Hello again everyone,
This week has not been the best. I’ve had a lot of deadlines, it’s pouring with rain so I haven’t been outside in days and I’ve been feeling a little bit sorry for myself. But a little ray of sunshine dropped through the door this afternoon in the form of the Quilt Guild Regional Newsletter, Cobwebs. Not only was it welcome because I like to read about the exploits of other quilters in our region but I was also delighted to discover that it contained an article by yours truly about the exhibition that we held in February. I truly do love to write and perhaps in another life might have considered it as a career so it really was lovely to see my article, accompanied by all the lovely photos of quilts, in print!

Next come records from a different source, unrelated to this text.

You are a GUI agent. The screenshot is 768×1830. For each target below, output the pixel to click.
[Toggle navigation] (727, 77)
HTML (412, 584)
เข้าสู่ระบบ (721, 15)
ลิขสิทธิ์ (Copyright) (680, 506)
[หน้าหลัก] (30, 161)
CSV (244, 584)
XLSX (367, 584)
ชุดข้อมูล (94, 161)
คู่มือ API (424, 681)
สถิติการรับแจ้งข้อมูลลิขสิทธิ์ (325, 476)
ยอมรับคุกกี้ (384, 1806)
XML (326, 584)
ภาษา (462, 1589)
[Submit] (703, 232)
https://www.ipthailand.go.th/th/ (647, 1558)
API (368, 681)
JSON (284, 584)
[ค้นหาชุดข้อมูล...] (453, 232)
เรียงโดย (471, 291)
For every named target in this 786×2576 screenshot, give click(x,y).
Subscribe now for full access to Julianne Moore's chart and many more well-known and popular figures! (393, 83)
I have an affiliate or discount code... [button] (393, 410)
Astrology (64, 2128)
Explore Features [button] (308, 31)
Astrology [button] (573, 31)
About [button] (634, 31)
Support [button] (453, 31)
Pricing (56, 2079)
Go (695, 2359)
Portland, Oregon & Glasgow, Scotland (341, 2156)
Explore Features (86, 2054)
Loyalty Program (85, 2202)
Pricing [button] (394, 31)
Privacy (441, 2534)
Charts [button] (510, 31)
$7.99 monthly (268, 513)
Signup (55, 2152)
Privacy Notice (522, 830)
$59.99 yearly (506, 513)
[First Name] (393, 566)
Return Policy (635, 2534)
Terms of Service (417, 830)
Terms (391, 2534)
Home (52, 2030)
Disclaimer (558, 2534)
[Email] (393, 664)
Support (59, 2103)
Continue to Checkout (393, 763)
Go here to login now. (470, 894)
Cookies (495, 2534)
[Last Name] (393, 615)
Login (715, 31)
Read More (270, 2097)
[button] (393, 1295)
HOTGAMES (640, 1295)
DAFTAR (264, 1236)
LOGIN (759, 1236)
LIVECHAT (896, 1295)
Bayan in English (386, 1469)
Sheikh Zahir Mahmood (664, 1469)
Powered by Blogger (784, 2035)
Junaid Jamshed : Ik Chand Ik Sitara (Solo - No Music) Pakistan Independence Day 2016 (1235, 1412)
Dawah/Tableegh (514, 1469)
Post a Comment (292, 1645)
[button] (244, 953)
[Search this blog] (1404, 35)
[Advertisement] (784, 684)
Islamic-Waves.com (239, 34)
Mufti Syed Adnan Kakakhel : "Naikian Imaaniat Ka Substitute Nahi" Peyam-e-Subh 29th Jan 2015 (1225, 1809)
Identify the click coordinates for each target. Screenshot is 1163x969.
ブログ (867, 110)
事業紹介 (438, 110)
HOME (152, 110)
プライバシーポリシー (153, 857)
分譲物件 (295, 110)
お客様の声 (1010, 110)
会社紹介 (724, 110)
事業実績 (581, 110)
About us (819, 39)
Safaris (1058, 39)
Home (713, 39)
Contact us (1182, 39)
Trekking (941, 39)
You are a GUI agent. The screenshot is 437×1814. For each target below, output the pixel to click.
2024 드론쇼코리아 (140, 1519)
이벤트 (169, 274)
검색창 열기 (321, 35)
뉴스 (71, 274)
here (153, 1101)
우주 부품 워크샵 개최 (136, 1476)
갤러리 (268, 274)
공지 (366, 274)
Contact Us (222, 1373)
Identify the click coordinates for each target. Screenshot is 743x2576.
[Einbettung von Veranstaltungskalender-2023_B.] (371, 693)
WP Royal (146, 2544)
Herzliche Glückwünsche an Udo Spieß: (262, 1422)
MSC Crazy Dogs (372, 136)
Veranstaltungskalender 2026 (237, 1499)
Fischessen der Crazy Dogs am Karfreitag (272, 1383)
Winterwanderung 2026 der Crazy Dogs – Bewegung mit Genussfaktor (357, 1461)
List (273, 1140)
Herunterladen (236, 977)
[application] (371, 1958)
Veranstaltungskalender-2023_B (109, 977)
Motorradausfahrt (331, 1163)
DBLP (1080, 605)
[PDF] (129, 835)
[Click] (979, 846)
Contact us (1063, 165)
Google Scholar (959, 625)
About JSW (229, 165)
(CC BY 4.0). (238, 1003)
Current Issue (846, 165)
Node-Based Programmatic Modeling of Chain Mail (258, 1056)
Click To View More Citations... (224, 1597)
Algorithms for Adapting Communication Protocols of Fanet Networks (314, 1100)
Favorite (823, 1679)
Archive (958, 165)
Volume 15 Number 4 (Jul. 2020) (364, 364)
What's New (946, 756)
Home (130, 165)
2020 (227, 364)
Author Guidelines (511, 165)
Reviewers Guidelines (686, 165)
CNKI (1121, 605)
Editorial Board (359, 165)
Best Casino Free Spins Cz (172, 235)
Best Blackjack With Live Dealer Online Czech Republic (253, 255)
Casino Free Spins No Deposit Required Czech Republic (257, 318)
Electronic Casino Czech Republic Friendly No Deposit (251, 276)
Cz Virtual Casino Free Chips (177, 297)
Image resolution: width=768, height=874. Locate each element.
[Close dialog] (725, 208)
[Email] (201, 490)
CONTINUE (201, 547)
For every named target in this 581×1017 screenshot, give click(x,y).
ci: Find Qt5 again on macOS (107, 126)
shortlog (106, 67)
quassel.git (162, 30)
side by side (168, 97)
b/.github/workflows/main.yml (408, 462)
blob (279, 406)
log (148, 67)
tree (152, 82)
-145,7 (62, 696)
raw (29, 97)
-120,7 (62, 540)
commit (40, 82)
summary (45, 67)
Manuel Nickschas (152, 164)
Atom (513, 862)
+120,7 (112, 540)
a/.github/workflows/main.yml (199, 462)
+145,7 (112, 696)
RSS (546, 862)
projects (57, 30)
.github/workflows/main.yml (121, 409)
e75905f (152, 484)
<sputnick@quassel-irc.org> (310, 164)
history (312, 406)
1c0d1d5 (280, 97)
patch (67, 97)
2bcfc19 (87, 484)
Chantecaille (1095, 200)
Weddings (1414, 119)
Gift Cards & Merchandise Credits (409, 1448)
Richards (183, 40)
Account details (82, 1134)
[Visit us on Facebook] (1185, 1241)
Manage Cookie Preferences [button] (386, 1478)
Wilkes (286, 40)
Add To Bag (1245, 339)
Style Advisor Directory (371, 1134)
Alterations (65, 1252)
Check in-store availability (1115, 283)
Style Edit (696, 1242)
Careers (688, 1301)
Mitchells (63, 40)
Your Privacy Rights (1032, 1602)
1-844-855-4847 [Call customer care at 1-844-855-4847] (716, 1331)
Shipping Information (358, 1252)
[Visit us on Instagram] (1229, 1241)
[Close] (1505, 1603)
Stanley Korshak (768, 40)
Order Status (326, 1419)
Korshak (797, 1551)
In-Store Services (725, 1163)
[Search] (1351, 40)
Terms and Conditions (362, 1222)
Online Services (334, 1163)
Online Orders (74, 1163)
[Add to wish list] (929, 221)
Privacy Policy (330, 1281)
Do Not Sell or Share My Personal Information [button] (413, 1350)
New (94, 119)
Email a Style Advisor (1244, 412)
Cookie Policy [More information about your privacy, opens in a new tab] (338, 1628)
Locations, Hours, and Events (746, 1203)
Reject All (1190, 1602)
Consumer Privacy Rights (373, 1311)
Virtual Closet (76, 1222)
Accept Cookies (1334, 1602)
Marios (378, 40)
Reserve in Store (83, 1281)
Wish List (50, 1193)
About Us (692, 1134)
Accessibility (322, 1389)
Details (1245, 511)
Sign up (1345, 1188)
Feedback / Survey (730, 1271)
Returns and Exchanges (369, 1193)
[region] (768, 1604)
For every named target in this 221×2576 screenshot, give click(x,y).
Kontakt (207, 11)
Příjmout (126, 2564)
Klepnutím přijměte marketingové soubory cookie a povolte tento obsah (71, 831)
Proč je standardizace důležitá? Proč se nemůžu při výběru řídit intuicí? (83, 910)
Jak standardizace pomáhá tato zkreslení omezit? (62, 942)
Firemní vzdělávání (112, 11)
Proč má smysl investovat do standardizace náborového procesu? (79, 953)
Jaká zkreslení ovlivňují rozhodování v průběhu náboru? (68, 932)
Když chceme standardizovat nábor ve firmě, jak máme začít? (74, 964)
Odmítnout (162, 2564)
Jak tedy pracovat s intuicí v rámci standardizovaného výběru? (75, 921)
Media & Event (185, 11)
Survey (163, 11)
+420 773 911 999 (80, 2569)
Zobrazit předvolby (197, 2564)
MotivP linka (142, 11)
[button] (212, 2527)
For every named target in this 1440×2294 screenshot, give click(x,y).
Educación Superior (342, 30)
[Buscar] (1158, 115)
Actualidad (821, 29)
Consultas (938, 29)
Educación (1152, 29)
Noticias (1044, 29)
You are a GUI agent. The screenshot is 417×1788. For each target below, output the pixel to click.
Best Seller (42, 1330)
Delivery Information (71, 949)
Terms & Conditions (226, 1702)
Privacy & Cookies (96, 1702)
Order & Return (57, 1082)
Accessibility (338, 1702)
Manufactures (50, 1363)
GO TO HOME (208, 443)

Some of my friends aren’t members of the Quilt Guild so I thought that I would also include the article in tonight’s blog post. Happy reading!
It started with a hexagon….
There is something particularly soothing about English paper-piecing. You don’t need much, just a little bit of fabric, some paper, scissors, thread and a needle. Perhaps that’s why, in these stressful times, more and more of us are drawn to it.
For Christine Anderson, who set up the Patchwork group at the Canalside Heritage Centre in Beeston, it is a bit of a passion. And it is a passion that she has shared with a small number of enthusiastic crafters every Monday morning since March 2019. The fact that the group has been held at a centre with a particularly good café famous for its homemade cake is really just a bonus.
So, one Monday morning in Autumn last year we were enjoying our cake and discussing group projects – of which there have been several, including making two sets of cushions for the café and a children’s playmat – and someone (we’re not actually certain who now but we have our suspicions) suggested that it might be a nice idea to celebrate our first year as a patchwork group by holding an exhibition. We may have been hyped up on sugar but we all seemed to think that it was a marvellous idea. “Right”, said Christine, “leave it with me and I’ll investigate the options”.
The exhibition dates were set for early February in 2020, a time when we thought that the Heritage Centre would be quiet and would therefore benefit from the extra custom. As none of us had ever put on any sort of exhibition before I think that it’s fair to say that we weren’t really sure where to start. “Don’t worry” cried April (one of the group’s members) with ill-disguised glee, “I’ll write a list”. Which she dutifully did that same morning before sending it across to Christine and the other members of the group for discussion. (I do love a good list!!!!)
It turns out that there is a fair amount of work involved in setting up a patchwork exhibition, even a small one, and we developed a new-found respect for organisers of shows such as the Festival of Quilts! Once you’ve set the date you then need to think about marketing materials, advertising on various social-media channels, the logistics of displaying the various items and what equipment you might need, rotas for staffing the exhibition and of course you need to think about what you would like to display! February seemed so far away when we were having our initial discussions but, of course, the time passed far quicker than we thought and the last few weeks and days were spent frantically sewing, quilting and dealing with last-minute logistics. We even had our own bespoke quilt-frame, made by the long-suffering husband of super-quilter Gill!
Despite our worries it all came together beautifully, as we hope that you can see from the photos. We had over 350 visitors who left us some absolutely lovely comments in the guest book:
‘A wonderful exhibition, testament to the talent in your group. Love the information attached to them – helps understanding the pattern and its history. Well done!’
‘Wonderful, inspirational – going home to dig out some fabric!’
‘Thanks for the sense of calm.’
Those of us who staffed the exhibition spent the days chatting with quilters and non-quilters alike (as well as drinking tea and eating more delicious cake) and we even managed a little bit of sewing! It was so lovely to have the opportunity to share our knowledge of our craft and I think that we may have even inspired some to try EPP!
So, would we do it again? Well, we have agreed that it might be a bit too much to put together another exhibition next year but that we will consider it the following year. Watch this space!!